### Text shown
Article

Travel Fever

October 1941
Article
Travel Fever
October 1941

Out of the Panama Canal Zone, by way of his home-town paper, the Woonsocket (R. I.) Call, comes news of Lester Sawyer Hoyle '37 and his globe-trotting. Starting his wanderings by leaving Hanover for the University of Virginia, he soon needed wider scope than this country afforded and has managed to collect experiences as well as curios from most of the pre-war countries of Europe, from Egypt, North Africa, the Azores, Haiti, Cuba, the Dominican republic, and the Central American countries. Sandwiched in between trips abroad were visits home during which he organized and was president of the North Smithfield Young Republican Club, became a member of the New England Council of Young Republicans, and was named an assistant sergeant-at-arms for the last national Republican convention. Before he could attend, however, he had caught the travel fever again and was in Haiti.

### Provided material
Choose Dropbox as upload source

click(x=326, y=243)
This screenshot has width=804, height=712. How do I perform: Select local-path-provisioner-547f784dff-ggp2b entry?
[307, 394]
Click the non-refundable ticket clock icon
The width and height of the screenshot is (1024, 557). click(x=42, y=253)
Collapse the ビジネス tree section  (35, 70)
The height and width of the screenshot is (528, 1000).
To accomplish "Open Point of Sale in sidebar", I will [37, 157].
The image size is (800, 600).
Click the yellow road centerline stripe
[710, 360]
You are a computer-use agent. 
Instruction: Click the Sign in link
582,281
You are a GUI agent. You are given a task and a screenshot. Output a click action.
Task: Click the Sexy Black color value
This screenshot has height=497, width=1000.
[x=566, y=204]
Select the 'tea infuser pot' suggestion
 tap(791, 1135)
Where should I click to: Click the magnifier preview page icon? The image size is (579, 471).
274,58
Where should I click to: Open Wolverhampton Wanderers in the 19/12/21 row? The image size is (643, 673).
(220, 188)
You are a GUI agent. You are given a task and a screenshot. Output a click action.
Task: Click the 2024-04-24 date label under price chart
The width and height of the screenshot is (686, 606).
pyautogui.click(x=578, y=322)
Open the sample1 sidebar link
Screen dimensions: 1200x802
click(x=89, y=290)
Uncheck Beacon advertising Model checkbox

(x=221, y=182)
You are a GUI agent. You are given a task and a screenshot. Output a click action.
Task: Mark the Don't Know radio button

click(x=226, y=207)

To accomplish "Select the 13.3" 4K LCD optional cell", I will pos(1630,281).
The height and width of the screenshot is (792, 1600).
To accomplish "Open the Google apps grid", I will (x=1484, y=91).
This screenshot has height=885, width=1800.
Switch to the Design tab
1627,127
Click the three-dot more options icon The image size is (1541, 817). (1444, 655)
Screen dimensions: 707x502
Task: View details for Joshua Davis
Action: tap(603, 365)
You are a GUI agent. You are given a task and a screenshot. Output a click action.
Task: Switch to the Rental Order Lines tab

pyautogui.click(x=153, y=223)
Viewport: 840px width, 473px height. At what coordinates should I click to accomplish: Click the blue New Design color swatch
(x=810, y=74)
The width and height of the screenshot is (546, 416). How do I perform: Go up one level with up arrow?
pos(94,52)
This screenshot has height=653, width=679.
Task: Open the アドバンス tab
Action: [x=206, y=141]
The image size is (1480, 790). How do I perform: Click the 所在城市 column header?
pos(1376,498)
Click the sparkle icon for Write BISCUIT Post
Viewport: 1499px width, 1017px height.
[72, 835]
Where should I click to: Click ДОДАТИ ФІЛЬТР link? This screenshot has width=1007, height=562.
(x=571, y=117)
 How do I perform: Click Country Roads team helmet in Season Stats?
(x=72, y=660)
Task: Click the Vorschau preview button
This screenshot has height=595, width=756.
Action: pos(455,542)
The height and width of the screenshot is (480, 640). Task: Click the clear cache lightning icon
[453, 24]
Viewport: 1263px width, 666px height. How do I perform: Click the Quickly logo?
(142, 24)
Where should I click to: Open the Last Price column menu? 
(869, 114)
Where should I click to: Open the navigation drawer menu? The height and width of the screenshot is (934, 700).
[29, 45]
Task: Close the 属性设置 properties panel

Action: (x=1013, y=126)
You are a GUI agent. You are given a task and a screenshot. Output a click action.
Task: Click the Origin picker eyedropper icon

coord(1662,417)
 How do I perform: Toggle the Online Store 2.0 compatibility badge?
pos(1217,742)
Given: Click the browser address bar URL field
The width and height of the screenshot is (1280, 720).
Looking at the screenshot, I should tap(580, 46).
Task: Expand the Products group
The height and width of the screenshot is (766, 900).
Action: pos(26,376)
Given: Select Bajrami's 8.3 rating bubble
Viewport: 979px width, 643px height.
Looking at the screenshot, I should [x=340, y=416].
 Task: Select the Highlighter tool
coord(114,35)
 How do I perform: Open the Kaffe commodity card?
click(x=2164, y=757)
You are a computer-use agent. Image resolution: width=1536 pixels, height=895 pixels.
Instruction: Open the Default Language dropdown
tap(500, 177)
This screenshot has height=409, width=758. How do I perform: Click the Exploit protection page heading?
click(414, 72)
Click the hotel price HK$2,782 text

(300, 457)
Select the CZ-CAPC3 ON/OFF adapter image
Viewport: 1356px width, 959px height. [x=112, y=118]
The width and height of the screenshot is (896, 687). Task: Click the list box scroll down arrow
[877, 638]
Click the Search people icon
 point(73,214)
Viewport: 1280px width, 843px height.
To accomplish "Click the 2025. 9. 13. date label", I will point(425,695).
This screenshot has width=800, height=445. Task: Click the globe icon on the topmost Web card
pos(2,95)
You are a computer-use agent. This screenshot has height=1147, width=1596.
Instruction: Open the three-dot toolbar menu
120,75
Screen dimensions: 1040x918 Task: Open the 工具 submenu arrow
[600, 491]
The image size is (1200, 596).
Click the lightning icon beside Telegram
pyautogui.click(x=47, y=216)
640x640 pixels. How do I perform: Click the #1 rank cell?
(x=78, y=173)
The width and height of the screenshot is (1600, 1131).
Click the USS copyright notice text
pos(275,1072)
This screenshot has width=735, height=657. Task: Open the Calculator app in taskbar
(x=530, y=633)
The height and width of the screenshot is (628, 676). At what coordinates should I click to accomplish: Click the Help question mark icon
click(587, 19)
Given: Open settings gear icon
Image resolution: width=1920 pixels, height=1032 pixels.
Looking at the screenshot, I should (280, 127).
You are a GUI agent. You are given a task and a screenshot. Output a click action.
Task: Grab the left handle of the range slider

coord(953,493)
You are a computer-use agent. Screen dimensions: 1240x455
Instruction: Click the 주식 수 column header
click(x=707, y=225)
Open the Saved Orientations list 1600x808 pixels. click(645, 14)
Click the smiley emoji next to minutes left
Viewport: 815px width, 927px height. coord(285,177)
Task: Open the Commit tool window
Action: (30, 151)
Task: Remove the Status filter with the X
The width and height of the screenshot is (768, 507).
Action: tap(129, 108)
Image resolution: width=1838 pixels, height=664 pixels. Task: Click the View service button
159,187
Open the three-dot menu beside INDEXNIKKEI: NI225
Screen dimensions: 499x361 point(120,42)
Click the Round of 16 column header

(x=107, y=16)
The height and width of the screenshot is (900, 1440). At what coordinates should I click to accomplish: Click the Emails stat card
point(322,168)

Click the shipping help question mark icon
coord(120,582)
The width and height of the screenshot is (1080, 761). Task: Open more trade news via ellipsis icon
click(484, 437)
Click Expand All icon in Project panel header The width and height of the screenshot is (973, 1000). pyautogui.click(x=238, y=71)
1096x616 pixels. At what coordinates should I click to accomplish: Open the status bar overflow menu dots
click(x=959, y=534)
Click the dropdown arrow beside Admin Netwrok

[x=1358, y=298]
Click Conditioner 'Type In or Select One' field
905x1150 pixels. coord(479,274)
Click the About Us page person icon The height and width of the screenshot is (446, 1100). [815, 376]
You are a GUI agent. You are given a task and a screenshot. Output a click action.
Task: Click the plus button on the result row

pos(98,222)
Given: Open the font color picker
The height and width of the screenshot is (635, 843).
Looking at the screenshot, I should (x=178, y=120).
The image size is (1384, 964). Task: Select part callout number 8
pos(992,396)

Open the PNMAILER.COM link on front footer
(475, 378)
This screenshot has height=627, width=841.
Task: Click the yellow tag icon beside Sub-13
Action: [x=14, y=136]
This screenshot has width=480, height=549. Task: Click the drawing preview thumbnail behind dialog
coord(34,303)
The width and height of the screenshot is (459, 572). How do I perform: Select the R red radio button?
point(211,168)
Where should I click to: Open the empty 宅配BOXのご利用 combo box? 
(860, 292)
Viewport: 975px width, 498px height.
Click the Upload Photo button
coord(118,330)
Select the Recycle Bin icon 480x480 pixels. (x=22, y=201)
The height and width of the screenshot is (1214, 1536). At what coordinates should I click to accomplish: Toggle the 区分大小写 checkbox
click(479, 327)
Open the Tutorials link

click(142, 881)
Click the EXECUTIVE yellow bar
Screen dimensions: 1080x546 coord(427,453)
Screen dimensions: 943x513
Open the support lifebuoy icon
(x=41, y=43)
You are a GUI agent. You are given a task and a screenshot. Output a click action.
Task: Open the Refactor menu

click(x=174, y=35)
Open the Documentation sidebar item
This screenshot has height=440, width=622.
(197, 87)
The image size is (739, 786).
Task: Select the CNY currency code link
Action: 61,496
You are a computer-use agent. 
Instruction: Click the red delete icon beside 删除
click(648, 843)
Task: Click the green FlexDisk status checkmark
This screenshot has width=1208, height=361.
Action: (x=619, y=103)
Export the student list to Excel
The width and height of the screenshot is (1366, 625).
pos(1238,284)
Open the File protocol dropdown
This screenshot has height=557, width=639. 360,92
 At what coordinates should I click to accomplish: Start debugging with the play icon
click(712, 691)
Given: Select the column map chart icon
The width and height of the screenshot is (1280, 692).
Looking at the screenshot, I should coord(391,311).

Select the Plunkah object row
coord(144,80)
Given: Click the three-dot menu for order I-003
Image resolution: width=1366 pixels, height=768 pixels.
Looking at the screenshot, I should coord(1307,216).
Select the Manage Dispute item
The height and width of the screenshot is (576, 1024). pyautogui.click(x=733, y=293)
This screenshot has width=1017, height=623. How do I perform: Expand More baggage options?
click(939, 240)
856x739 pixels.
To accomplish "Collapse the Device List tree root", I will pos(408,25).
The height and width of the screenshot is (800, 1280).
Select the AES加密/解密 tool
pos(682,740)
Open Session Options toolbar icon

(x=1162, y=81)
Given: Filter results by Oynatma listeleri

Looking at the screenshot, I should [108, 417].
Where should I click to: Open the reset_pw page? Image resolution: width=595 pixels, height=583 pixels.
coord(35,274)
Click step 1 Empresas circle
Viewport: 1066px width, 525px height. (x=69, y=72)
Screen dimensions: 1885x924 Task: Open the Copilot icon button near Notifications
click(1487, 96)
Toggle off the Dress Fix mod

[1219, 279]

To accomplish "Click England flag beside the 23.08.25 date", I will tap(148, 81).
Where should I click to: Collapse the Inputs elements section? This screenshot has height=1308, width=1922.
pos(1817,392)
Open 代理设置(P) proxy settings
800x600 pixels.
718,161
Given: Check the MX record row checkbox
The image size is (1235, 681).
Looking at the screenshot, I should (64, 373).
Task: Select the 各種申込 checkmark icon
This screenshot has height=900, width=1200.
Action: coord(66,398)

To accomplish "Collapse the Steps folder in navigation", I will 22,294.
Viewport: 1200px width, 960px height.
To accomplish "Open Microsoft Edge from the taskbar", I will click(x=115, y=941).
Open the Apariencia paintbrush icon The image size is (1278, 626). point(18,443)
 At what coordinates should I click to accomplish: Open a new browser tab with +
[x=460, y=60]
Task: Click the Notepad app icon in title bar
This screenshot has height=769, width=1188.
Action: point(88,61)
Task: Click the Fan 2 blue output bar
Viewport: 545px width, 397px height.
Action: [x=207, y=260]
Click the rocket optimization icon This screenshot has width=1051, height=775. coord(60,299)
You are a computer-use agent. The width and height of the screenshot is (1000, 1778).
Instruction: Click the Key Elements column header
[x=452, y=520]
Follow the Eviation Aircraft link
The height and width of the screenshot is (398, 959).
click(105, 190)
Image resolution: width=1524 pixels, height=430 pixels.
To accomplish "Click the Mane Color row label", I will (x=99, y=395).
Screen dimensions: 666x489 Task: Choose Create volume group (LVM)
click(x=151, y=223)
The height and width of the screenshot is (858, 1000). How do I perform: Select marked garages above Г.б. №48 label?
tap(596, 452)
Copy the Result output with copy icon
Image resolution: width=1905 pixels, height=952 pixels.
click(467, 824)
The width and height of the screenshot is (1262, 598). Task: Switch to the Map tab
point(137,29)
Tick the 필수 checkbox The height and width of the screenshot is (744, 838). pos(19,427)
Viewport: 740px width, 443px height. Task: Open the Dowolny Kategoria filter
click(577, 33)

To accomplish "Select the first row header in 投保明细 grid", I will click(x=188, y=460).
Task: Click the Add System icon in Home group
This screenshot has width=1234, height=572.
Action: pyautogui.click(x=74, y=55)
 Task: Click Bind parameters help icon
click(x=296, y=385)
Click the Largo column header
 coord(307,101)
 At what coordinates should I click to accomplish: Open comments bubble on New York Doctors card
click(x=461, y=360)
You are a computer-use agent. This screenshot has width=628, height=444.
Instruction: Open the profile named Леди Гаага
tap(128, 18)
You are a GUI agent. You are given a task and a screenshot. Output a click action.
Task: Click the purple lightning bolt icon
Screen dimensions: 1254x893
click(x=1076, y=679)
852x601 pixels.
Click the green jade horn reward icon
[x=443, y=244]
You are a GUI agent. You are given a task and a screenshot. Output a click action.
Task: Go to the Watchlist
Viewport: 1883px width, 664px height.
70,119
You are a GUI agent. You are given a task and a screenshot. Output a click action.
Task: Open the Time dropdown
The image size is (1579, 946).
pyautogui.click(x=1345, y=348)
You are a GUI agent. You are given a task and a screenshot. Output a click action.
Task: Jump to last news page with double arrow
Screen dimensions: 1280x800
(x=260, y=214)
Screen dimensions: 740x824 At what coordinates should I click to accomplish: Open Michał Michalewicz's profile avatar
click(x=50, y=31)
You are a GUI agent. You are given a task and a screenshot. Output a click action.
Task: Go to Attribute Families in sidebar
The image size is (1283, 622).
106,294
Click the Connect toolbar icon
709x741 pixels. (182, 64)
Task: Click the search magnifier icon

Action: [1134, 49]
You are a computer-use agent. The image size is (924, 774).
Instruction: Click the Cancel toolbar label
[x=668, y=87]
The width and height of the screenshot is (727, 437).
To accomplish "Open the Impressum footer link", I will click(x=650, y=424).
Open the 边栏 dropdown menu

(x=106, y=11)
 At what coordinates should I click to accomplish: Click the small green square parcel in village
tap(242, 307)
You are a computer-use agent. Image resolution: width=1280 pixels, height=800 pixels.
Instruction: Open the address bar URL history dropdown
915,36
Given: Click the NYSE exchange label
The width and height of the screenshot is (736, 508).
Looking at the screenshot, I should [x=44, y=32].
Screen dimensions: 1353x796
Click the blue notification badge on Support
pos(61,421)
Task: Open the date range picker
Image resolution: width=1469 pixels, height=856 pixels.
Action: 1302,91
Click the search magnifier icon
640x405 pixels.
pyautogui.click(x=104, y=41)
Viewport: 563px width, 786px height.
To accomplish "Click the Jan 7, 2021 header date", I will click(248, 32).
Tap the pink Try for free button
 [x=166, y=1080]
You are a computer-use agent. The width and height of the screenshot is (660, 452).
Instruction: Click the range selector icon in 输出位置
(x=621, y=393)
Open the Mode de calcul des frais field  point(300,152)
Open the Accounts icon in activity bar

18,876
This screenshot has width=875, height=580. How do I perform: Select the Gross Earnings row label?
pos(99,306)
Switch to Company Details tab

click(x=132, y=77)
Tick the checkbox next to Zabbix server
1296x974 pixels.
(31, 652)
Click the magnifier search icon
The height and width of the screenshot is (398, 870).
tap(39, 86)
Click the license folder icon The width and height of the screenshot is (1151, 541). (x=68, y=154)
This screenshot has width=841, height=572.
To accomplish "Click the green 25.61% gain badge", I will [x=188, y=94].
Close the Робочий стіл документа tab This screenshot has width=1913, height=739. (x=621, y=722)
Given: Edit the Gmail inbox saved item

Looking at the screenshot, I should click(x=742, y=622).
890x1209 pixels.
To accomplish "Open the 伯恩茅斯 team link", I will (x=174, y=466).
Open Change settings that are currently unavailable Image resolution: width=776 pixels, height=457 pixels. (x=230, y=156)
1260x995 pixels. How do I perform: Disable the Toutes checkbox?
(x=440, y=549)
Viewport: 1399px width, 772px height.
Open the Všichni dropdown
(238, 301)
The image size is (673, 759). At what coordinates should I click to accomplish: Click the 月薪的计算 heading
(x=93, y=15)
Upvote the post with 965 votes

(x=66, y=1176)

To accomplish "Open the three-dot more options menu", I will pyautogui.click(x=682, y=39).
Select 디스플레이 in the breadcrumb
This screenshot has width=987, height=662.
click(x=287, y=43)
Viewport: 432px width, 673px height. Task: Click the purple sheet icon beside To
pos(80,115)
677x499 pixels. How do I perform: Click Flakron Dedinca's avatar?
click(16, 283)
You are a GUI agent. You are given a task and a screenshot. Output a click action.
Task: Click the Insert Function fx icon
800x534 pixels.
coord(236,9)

### Work order 1
In the article on Lester Sawyer Hoyle's travels, which club did he organize and serve as president of during his visits home?
### Work order 2
From the Travel Fever article, copy the passage starting with "Out of the Panama" and going on through "was in Haiti.".
### Work order 3
Write what comes next in the article about Lester Sawyer Hoyle's travels, beginning after its final sentence.
The records above stand apart from the text and are not part of it.

### Final answer 1
The North Smithfield Young Republican Club.

### Final answer 2
Out of the Panama Canal Zone, by way of his home-town paper, the Woonsocket (R. I.) Call, comes news of Lester Sawyer Hoyle '37 and his globe-trotting. Starting his wanderings by leaving Hanover for the University of Virginia, he soon needed wider scope than this country afforded and has managed to collect experiences as well as curios from most of the pre-war countries of Europe, from Egypt, North Africa, the Azores, Haiti, Cuba, the Dominican republic, and the Central American countries. Sandwiched in between trips abroad were visits home during which he organized and was president of the North Smithfield Young Republican Club, became a member of the New England Council of Young Republicans, and was named an assistant sergeant-at-arms for the last national Republican convention. Before he could attend, however, he had caught the travel fever again and was in Haiti.

### Final answer 3
High spots of Hoyle's wanderings are being lost in a mountaintop snowstorm in the Swiss alps and seeing Mussolini's triumphant return to Rome from the meeting with Hitler out of which the Axis was born. In Egypt he was once the volunteer "stooge" who held a cigaret in his mouth for Canadian sharpshooters to pick off with pistol shots. Lost in the Sahara desert, he emerged on camel back. He made the round trip from Damascus, Syria, to Bagdad, Iraq, by hitch-hiking in big motor vans. He fled Egypt and tropical fever on the advice of physicians after the American consulate paid his $49 hospital bill contracted during the bout. In Haiti, he climbed the highest mountain, was arrested as a

German spy, and investigated Voodooism.

Latest reports have Hoyle on a job at Gatum, the Canal Zone, but the itch has probably come back to his feet by now.